Re: PuTTY internals

From: Simon Tatham (
Date: 05/05/04

Date: 05 May 2004 11:31:19 +0100 (BST)

Brendan Gregg <> wrote:
> Perhaps someone knows this offhand: I've been analysing SSH traffic for
> command line sessions and found that PuTTY appears to be sending each
> keystroke twice.

How have you been `analysing' the traffic? Just looking at the
encrypted data stream as it goes over the wire, or looking inside
the encryption somehow?

PuTTY can certainly be expected to send two SSH messages per
keystroke when you're typing a command at a command prompt: one is
the SSH_MSG_CHANNEL_DATA containing the character, and the other is
the SSH_MSG_CHANNEL_WINDOW_ADJUST acknowledging receipt of the
server data packet containing the echo. I would expect the server to
be sending the same two packets in response. However, the server
sends those two packets so close together in time that its TCP layer
may be clever enough to amalgamate them into a single TCP segment,
whereas PuTTY must send CHANNEL_DATA first and then WINDOW_ADJUST on
receiving the echoed character, and _then_ wait until the user types
the next character before sending a packet.

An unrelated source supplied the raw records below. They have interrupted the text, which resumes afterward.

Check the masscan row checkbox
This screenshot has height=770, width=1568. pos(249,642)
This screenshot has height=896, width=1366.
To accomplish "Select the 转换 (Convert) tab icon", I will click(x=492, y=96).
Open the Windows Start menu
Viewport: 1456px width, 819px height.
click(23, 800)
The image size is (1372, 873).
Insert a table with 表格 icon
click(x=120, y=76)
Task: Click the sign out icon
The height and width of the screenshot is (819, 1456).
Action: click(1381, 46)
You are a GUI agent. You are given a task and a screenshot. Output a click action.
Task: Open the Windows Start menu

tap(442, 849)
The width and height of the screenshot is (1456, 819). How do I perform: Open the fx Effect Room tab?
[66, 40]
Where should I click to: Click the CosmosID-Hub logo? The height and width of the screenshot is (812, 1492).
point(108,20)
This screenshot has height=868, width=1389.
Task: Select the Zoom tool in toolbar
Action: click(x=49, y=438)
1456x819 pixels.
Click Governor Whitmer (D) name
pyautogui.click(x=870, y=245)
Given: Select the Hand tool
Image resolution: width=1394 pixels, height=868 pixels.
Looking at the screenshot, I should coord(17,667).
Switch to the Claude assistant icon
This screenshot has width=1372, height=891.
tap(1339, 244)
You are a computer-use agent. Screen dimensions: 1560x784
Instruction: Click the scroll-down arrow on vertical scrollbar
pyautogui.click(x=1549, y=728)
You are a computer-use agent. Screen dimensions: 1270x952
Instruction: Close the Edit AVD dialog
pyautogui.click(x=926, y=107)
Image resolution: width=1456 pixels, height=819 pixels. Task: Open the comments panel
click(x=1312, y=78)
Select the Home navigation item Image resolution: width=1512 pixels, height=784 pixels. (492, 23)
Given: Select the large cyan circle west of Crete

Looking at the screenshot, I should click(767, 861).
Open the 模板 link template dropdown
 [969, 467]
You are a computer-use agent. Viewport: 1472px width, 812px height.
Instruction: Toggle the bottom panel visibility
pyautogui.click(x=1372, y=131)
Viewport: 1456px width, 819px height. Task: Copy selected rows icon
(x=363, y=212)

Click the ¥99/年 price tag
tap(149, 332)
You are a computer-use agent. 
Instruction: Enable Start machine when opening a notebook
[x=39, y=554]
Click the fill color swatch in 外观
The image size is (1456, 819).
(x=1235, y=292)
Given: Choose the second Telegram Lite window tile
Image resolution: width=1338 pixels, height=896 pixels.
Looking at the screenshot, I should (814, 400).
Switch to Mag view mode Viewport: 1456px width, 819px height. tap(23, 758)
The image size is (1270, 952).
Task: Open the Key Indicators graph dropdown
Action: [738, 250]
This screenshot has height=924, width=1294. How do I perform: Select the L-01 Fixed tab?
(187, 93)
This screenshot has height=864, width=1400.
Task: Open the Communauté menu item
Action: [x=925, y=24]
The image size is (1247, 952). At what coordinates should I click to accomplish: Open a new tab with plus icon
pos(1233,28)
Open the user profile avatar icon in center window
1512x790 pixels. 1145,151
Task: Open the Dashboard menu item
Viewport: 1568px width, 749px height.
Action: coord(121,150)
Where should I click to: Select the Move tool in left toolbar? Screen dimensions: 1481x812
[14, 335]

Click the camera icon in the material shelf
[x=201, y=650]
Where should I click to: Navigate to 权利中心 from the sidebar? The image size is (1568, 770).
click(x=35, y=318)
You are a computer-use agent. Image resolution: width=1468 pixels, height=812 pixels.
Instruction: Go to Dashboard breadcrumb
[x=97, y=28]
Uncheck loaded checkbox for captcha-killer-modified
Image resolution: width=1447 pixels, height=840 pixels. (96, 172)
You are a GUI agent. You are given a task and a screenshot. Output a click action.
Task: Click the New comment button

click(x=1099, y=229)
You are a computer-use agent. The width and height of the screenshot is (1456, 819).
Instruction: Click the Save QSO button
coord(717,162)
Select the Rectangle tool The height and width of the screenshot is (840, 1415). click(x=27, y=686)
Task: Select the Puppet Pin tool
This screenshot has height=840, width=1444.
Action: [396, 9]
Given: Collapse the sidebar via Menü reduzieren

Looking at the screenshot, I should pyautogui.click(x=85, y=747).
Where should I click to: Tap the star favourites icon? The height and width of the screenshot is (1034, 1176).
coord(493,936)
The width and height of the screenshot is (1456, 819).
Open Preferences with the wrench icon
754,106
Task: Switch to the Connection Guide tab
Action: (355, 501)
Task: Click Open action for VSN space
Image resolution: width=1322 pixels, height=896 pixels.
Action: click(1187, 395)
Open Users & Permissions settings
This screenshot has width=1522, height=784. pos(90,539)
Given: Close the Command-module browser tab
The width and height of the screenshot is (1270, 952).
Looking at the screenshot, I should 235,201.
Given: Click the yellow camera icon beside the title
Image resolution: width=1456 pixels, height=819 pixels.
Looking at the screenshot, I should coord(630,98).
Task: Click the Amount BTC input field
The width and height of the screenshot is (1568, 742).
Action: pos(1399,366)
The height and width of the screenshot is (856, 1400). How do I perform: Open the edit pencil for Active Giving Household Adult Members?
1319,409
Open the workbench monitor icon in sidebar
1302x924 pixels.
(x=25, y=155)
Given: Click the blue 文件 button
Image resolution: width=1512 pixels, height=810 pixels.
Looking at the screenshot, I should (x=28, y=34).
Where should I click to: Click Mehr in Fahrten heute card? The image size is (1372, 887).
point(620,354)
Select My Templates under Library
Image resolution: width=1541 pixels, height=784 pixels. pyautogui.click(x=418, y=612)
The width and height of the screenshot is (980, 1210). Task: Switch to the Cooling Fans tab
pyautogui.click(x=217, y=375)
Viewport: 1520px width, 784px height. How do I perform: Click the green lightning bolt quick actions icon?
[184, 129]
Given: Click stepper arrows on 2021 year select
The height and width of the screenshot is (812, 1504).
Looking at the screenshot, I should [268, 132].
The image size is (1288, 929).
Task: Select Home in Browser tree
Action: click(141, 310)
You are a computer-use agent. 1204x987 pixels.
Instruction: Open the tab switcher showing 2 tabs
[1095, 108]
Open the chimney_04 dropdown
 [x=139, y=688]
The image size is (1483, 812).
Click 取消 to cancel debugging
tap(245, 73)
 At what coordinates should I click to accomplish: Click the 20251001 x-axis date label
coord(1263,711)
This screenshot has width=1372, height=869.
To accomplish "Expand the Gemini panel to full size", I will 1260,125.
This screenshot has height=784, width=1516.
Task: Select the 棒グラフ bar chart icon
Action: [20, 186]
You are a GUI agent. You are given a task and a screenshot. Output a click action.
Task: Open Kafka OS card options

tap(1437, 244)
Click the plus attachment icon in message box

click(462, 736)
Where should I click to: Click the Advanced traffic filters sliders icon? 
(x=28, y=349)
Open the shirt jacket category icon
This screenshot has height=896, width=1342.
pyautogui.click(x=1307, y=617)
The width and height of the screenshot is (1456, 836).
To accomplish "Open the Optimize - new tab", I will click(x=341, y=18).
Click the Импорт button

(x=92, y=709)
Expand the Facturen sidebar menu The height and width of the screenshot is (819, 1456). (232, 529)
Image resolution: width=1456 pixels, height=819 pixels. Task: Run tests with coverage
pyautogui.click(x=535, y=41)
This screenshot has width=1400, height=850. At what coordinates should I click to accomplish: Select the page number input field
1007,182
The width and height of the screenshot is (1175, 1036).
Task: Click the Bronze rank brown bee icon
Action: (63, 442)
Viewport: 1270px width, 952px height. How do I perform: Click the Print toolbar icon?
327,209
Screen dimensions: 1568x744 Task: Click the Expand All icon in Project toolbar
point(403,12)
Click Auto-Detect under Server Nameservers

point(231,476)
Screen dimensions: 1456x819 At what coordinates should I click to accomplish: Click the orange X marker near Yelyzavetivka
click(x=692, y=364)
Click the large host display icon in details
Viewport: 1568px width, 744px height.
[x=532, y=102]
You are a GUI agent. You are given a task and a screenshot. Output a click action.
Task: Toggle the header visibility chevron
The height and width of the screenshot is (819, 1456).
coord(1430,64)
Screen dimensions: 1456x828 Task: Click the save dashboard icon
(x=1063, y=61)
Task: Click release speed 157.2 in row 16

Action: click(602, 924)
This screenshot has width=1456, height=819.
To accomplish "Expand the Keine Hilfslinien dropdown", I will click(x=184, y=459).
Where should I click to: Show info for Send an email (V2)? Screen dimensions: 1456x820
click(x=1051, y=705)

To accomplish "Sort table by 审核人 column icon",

So if you're only looking at the number of TCP packets sent and have
no way of understanding their contents, then I think this is all
easily explained.

You might find PuTTY's SSH packet logging mode to be useful. This
will log the decrypted form of every SSH message to a file, and you
can match it up afterwards with the TCP packet logs. Together with
the SSH protocol drafts, this ought to give you a clear
understanding of what PuTTY is doing.

Simon Tatham         "The voices in my head are trying to ignore me.
<>    But if I keep talking, I can drive them insane."